→ **What is expected**: Below are some records. Retype exactly the lines from the one containing "The image size is (800, 547)." through the one containing "The height and", both included, skipping every picture.

→ **Data for the task**:
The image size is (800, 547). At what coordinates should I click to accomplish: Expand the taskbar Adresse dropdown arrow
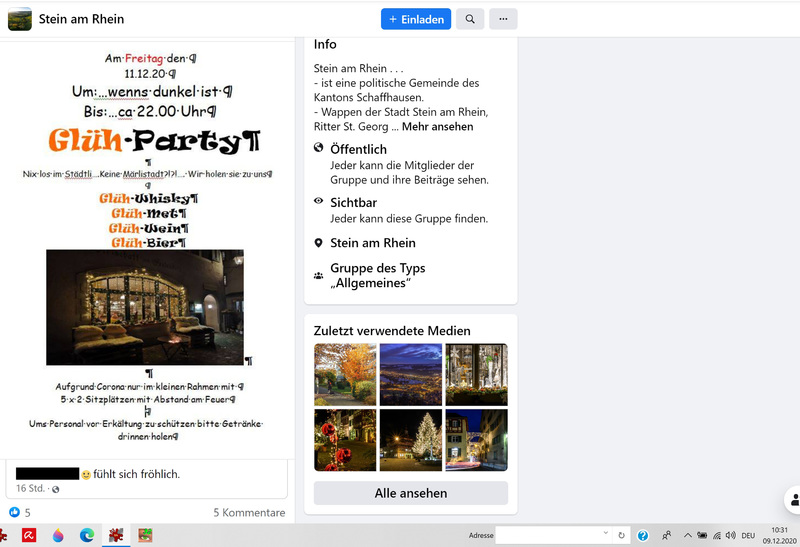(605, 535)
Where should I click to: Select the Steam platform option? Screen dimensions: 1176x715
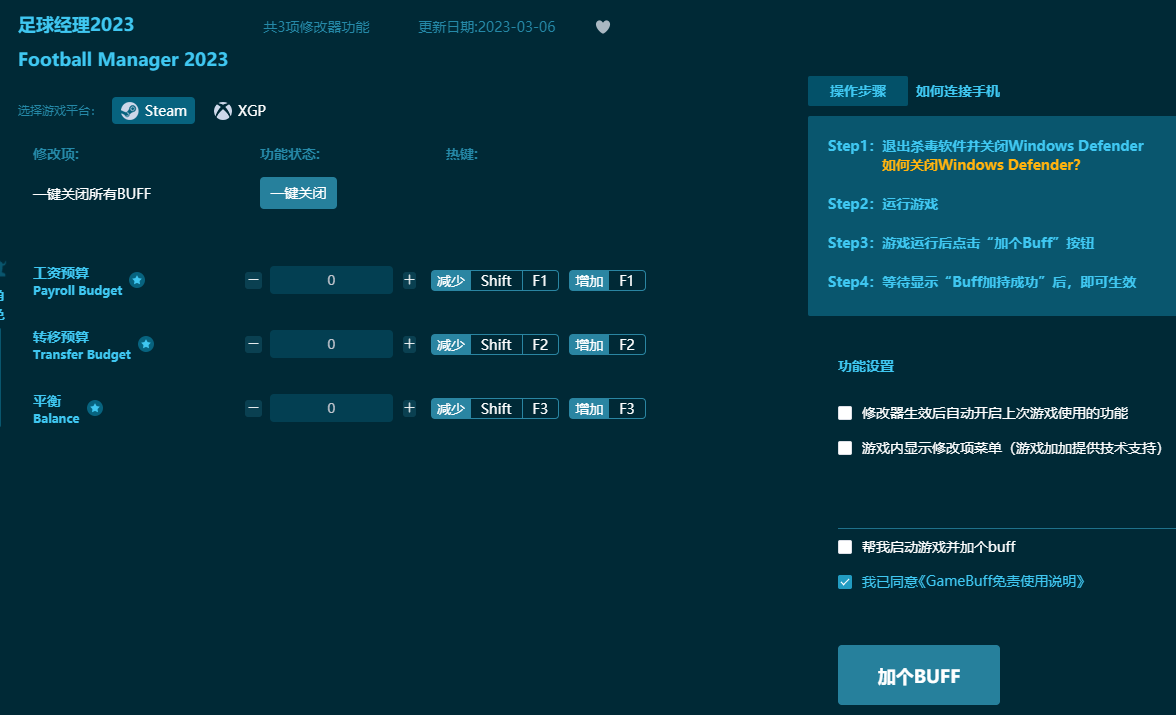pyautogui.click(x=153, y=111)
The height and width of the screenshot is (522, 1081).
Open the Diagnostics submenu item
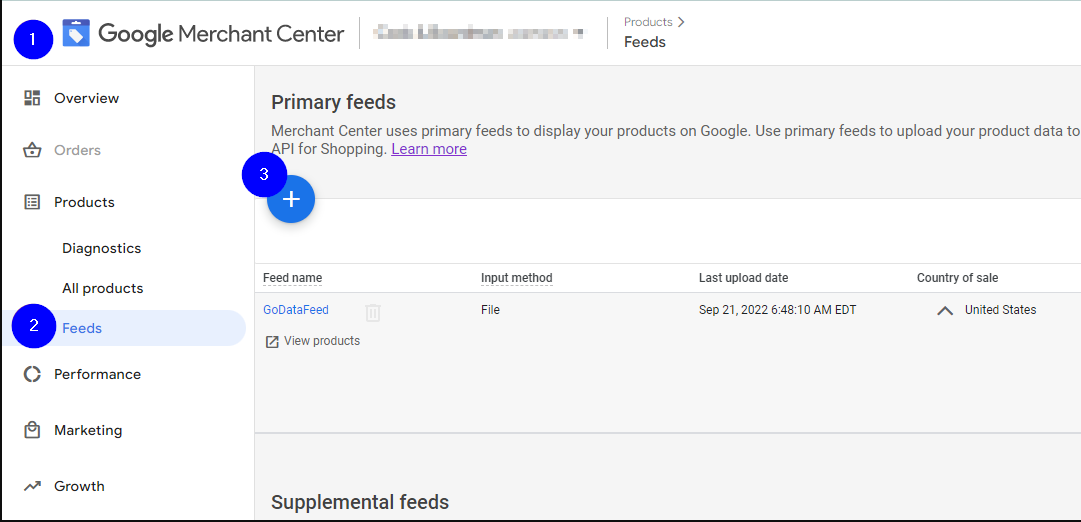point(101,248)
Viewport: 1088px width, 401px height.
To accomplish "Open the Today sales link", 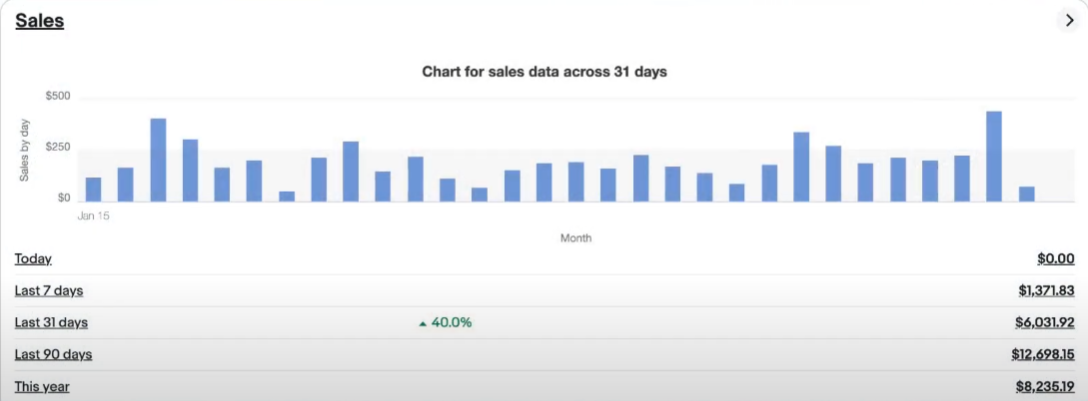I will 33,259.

* * *

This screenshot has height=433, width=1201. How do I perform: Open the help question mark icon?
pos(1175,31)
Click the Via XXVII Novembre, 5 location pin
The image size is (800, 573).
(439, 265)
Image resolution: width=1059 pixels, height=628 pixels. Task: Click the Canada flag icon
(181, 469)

...

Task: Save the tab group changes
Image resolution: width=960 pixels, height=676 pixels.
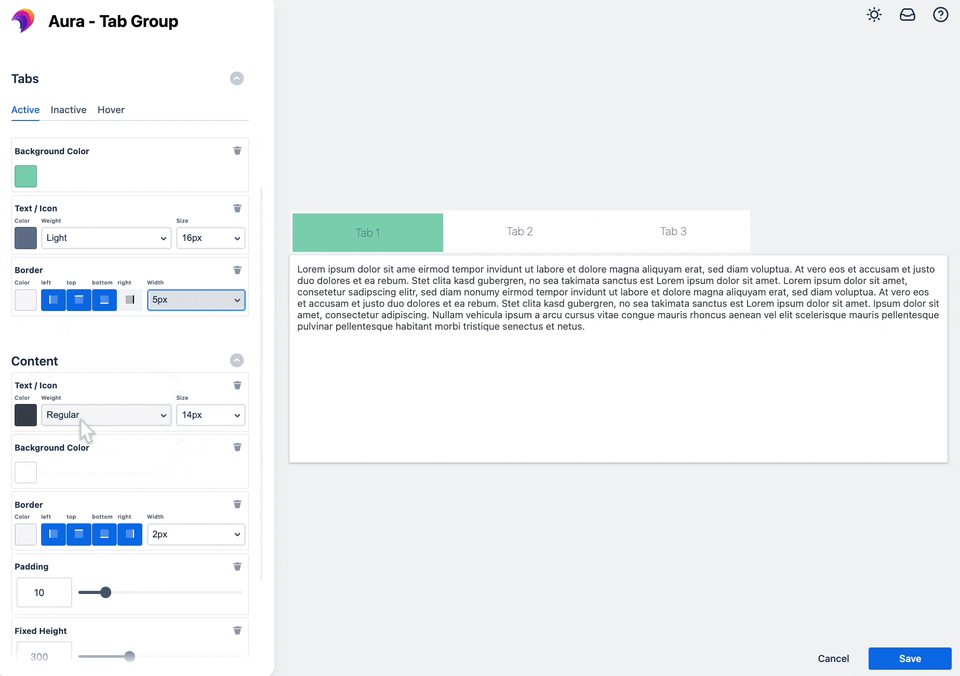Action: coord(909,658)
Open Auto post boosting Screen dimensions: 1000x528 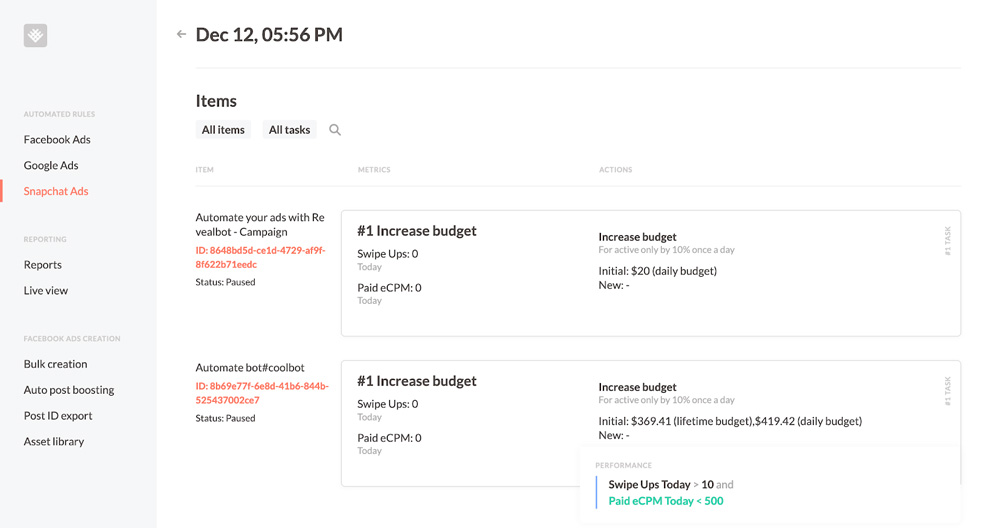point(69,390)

→ **Exercise response**:
The image size is (800, 547). At what coordinates should I click to accomplish: Expand the taskbar Adresse dropdown arrow
(605, 535)
Where should I click to: Select the Steam platform option? Screen dimensions: 1176x715
pyautogui.click(x=153, y=111)
The height and width of the screenshot is (522, 1081).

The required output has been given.